BEGIN Source records

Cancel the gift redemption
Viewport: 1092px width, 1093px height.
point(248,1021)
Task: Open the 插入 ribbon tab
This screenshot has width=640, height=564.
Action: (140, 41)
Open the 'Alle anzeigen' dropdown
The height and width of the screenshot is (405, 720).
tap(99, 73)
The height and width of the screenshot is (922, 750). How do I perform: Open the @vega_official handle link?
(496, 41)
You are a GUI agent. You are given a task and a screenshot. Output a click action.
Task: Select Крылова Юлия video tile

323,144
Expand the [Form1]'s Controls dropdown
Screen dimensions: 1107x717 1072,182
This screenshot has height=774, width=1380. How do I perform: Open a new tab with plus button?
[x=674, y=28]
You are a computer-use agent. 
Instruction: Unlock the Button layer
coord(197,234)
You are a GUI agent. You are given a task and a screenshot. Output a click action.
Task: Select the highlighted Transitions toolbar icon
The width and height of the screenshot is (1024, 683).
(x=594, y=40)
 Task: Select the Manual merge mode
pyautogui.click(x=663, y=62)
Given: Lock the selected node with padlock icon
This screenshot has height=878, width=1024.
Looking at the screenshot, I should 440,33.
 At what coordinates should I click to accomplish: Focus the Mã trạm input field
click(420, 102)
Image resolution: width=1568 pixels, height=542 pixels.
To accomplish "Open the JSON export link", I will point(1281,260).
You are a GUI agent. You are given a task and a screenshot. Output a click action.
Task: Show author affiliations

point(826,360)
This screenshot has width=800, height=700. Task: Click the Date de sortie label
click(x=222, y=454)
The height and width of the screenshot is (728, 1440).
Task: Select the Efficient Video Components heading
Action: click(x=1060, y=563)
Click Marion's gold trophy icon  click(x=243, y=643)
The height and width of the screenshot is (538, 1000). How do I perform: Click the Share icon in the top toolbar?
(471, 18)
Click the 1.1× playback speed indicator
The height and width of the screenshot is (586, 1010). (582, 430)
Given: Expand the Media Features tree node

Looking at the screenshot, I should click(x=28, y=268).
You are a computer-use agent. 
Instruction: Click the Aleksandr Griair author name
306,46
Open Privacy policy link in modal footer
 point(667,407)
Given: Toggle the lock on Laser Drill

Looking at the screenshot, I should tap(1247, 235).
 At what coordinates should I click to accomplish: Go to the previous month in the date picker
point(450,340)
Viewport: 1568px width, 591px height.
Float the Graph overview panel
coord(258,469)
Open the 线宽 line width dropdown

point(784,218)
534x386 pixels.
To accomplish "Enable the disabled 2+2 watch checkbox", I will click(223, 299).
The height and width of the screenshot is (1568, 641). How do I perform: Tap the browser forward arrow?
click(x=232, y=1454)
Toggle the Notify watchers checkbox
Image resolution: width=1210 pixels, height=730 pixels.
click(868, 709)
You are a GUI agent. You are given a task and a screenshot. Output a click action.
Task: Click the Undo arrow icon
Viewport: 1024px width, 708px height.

END Source records

**Action item**
Copy the data above exactly. Every line must be included.

**Written response**
Cancel the gift redemption
Viewport: 1092px width, 1093px height.
point(248,1021)
Task: Open the 插入 ribbon tab
This screenshot has width=640, height=564.
Action: (140, 41)
Open the 'Alle anzeigen' dropdown
The height and width of the screenshot is (405, 720).
tap(99, 73)
The height and width of the screenshot is (922, 750). How do I perform: Open the @vega_official handle link?
(496, 41)
You are a GUI agent. You are given a task and a screenshot. Output a click action.
Task: Select Крылова Юлия video tile

323,144
Expand the [Form1]'s Controls dropdown
Screen dimensions: 1107x717 1072,182
This screenshot has height=774, width=1380. How do I perform: Open a new tab with plus button?
[x=674, y=28]
You are a computer-use agent. 
Instruction: Unlock the Button layer
coord(197,234)
You are a GUI agent. You are given a task and a screenshot. Output a click action.
Task: Select the highlighted Transitions toolbar icon
The width and height of the screenshot is (1024, 683).
(x=594, y=40)
 Task: Select the Manual merge mode
pyautogui.click(x=663, y=62)
Given: Lock the selected node with padlock icon
This screenshot has height=878, width=1024.
Looking at the screenshot, I should 440,33.
 At what coordinates should I click to accomplish: Focus the Mã trạm input field
click(420, 102)
Image resolution: width=1568 pixels, height=542 pixels.
To accomplish "Open the JSON export link", I will point(1281,260).
You are a GUI agent. You are given a task and a screenshot. Output a click action.
Task: Show author affiliations

point(826,360)
This screenshot has width=800, height=700. Task: Click the Date de sortie label
click(x=222, y=454)
The height and width of the screenshot is (728, 1440).
Task: Select the Efficient Video Components heading
Action: click(x=1060, y=563)
Click Marion's gold trophy icon  click(x=243, y=643)
The height and width of the screenshot is (538, 1000). How do I perform: Click the Share icon in the top toolbar?
(471, 18)
Click the 1.1× playback speed indicator
The height and width of the screenshot is (586, 1010). (582, 430)
Given: Expand the Media Features tree node

Looking at the screenshot, I should click(x=28, y=268).
You are a computer-use agent. 
Instruction: Click the Aleksandr Griair author name
306,46
Open Privacy policy link in modal footer
 point(667,407)
Given: Toggle the lock on Laser Drill

Looking at the screenshot, I should tap(1247, 235).
 At what coordinates should I click to accomplish: Go to the previous month in the date picker
point(450,340)
Viewport: 1568px width, 591px height.
Float the Graph overview panel
coord(258,469)
Open the 线宽 line width dropdown

point(784,218)
534x386 pixels.
To accomplish "Enable the disabled 2+2 watch checkbox", I will click(223, 299).
The height and width of the screenshot is (1568, 641). How do I perform: Tap the browser forward arrow?
click(x=232, y=1454)
Toggle the Notify watchers checkbox
Image resolution: width=1210 pixels, height=730 pixels.
click(868, 709)
You are a GUI agent. You are given a task and a screenshot. Output a click action.
Task: Click the Undo arrow icon
Viewport: 1024px width, 708px height.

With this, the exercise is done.